Vai al contenuto

Alvaro Vitali, il dolore: vive con 1200 euro al mese, cosa gli è successo e perché non lo fanno più lavorare

Pubblicato: 10/01/2023 16:42

La vita di Alvaro Vitali è stata una continua discesa e risalita dalle montagne russe. Proprio l’attore lo racconta, evocando gli inizi della sua carriera con Federico Fellini e spiegando come il successo e la fama lo abbiano travolto, senza che lui avesse cercato né uno né l’altro, e di come le cose siano precipitate dopo un po’ di anni, e perché.

Alvaro Vitali, come ha spiegato a Repubblica, non ha voluto fare l’attore fin da subito.

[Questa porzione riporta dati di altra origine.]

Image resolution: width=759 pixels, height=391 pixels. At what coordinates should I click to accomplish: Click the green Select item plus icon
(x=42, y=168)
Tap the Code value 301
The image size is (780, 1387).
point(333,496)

La sua vita professionale era iniziata nei cantieri: “Facevo l’elettricista a Trastevere”. Poi arrivò il dopo di fortuna con sciarpa e cappello, ovvero Federico Fellini: “Un giorno venne a trovarmi uno del mio quartiere, Pippo Spoletini, che di mestiere faceva il capogruppo sui set: reclutava le comparse per il cinema. Mi disse che Federico Fellini cercava un ragazzino magro come me. “Chi è Fellini?” gli chiesi. Io al cinema andavo a vedere i film con Franco Franchi e Ciccio Ingrassia. Era il 1969, avevo diciotto anni. Facevo il ragazzo di bottega in un negozio di piazza Mastai. Il principale, Gino Segarelli, mi passava 16mila lire a settimana”.

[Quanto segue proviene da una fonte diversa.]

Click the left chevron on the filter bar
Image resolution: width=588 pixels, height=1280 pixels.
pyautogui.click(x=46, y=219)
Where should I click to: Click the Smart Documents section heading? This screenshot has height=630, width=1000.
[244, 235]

Alvaro Vitali e gli inizi come elettricista: l’incontro che gli ha cambiato la vita

Se come elettricista guadagnava 16mila lire a settimana, come attore ne guadagnava 70: così in poco tempo, anche grazie all’approvazione del suo lavoro da parte di Fellini, cominciò a guadagnare bene:” Fellini è stato di una generosità enorme con me”. Con i primi soldi comprò una casa a sua nonna: ”Papà aveva una piccola impresa edile a conduzione familiare. Mamma gestiva un baretto nello stabilimento della Titanus sulla Tiburtina. Vivevamo in via San Francesco a Ripa, a Trastevere. Mamma portava i cestini sui set. Lei e papà fecero pure le comparse per Napoli milionaria, il film di Totò”. Poi arrivarono le commedie sexy: ”Amarcord mi diede notorietà. Il regista Nando Cicero, che era stato l’aiuto di Francesco Rosi, stava preparando “L’insegnante”, con Edwige Fenech. Mi chiamò. Dovevo interpretare un alunno siciliano che le sbavava dietro. Non poteva chiedermi di meglio: mi ero sempre ispirato a Lando Buzzanca. I cinema scoppiavano. La lavorazione durava tre settimane: costi all’osso e incassi mirabolanti. Una manna. ambiavo macchine ogni tre mesi. E donne. Ho lavorato con le principali sex simbol degli anni Settanta. Ero invidiatissimo”.

Chi davvero lo amava però era il popolo, quello più inaspettato:” Il popolo! L’Italia profonda. Soprattutto comitive di ragazzetti. L’élite invece ci disprezzava. Oggi invece in tanti anche delle classi colte li guardano volentieri quando passano in tv. Erano prodotti con tempi comici ben fatti. Piacciono molto ai preti. Me lo confessano loro stessi. Faccio ancora molte serate in provincia, talvolta sono organizzate dalle parrocchie. Spesso il sacerdote mi prende in disparte e mi confida la sua ammirazione”.

Dal 1983, dopo alcuni grandissimi successi, ha smesso di lavorare, nonostante ci fossero grandi opportunità sul mercato:”In quegli anni partì il filone dei cinepanettone. Potevo entrarci. Invece niente. Nessuno mi ha fatto più lavorare. Non me lo spiego. Ero popolarissimo. E lo sono ancora a 72 anni. Mi fermano per strada, mi chiedono i selfie. “Alvaro, tu sì che ce facevi divertì”, dicono. Ho pure vinto il Leone d’Argento alla carriera. Il cinema l’ho salvato io. La commedia italiana sì, dai. Stava morendo negli anni Settanta”. La vita, a quel punto, è stata una sequenza di crolli:”Sì. Non me annava de fa’ gnente. Non volevo più vedere nessuno. Non rispondevo più nemmeno al telefono. Mi mancava l’aria. Un periodo terribile. Mi è stata vicina con pazienza mia moglie, Stefania Corona. Mi portava con sé alle sue serate, lei canta; era un modo per riportarmi nell’ambiente. E’ stata una ripresa lenta, faticosa”. Ora, il grande Alvaro Vitali vive di 1200 euro al mese:”Mi hanno fregato un sacco di contributi. Le case di produzione mi pagavano a giornata, ma su trenta me ne segnavano dieci al massimo. Così per anni. Non c’era internet, non c’erano i controlli di adesso, ed io mi sono fidato. Quello è stato il mio errore. Ogni sei mesi mi arriva però un assegno per i passaggi televisivi dei miei film, per il resto campo delle serate”.